A reunião dos julgados dos Tribunais é que se chama de Jurisprudência e demonstra não
apenas como o Direito é interpretado por seus aplicadores ao longo do tempo mas,
também, demonstra o grau de complexidade a que chegou determinada sociedade.
Assim como quanto às leis, há hierarquia na Jurisprudência, e essa hierarquia
corresponde, igualmente, à competência dos Tribunais. A composição do nosso Poder
Judiciário inclui, em brevíssima síntese não restritiva:
o Supremo Tribunal Federal (a quem cumpre a interpretação da Constituição
Federal);
os Tribunais Superiores (Superior Tribunal de Justiça, Superior Tribunal Militar,
Tribunal Superior do Trabalho, Tribunal Superior Eleitoral);
os Tribunais Regionais Federais e os Juízes Federais;
os Tribunais Regionais do Trabalho e os Juízes Trabalhistas;
os Tribunais Regionais Eleitorais; e
os Tribunais de Justiça dos Estados e os Juízes Estaduais, não havendo Poder
Judiciário de competência municipal.
A Doutrina
Juntamente com a Lei e a Jurisprudência, temos a Doutrina como uma das fontes
clássicas do Direito.
Compõem a Doutrina os tratados, livros, artigos e demais obras intelectuais dos
estudiosos do Direito, também chamados juristas, que representam as diversas visões
científicas sobre as matérias que envolvam noções humanas, sociais e jurídicas.

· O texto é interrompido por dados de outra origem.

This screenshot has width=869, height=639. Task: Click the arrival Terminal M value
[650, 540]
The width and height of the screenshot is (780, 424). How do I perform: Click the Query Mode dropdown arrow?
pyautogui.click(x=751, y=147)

Sua importância reside no fato de ser o verdadeiro repositório dos estudos sobre as
diversas áreas do Direito e seus aspectos técnicos, sociais, políticos e humanos, de tal
forma que os advogados, julgadores, legisladores, analistas e demais operadores do
Direito podem encontrar, em seu bojo, orientações fundamentadas tecnicamente sobre
matérias que analisem.
Vale destacar que, em sede doutrinária, o autor possui uma liberdade que via de regra
não possuirá como advogado ou juiz, por exemplo, uma vez que não se encontra, como
doutrinador, limitado pelos fatos de um processo.
A doutrina é fonte fundamental do Direito justamente porque oxigena a sua teoria,
proporcionando a seus estudiosos e operadores a análise de uma infinita variedade de
visões sobre os seus institutos, auxiliando de maneira essencial a construção do
pensamento jurídico e a sua elevação ao patamar civilizatório atingido pela sociedade
cuja convivência se presta a regulamentar.
Mecanismos Interpretativos
A analogia
A analogia se mostra uma fonte do Direito como um mecanismo de integração em que
se aplica um exemplo para constituir um raciocínio, vale dizer, entende-se que a solução
de determinado problema deve ser empregada para solucionar outro problema que lhe
seja semelhante.
Dessa forma, o processo analógico não representa senão um mecanismo para solução de
um caso concreto para o qual não existe uma norma jurídica preexistente. Todavia, não
se deve empregar o raciocínio analógico na hipótese em que a norma que se pretenda
aplicar possua natureza eminentemente restritiva de direitos, como, por exemplo, a
matéria da legislação criminal, em que o resultado poderá ser a restrição à liberdade, por
exemplo.
É evidente que a aplicação da analogia não poderá se dar indiscriminadamente, exigindo
atenção à análise de elementos subjetivos que são a norma geral do Direito, o ramo do
Direito ao qual pertence a norma em exame e as suas próprias características, sem o que
a aplicação da analogia pode tornar-se despótica.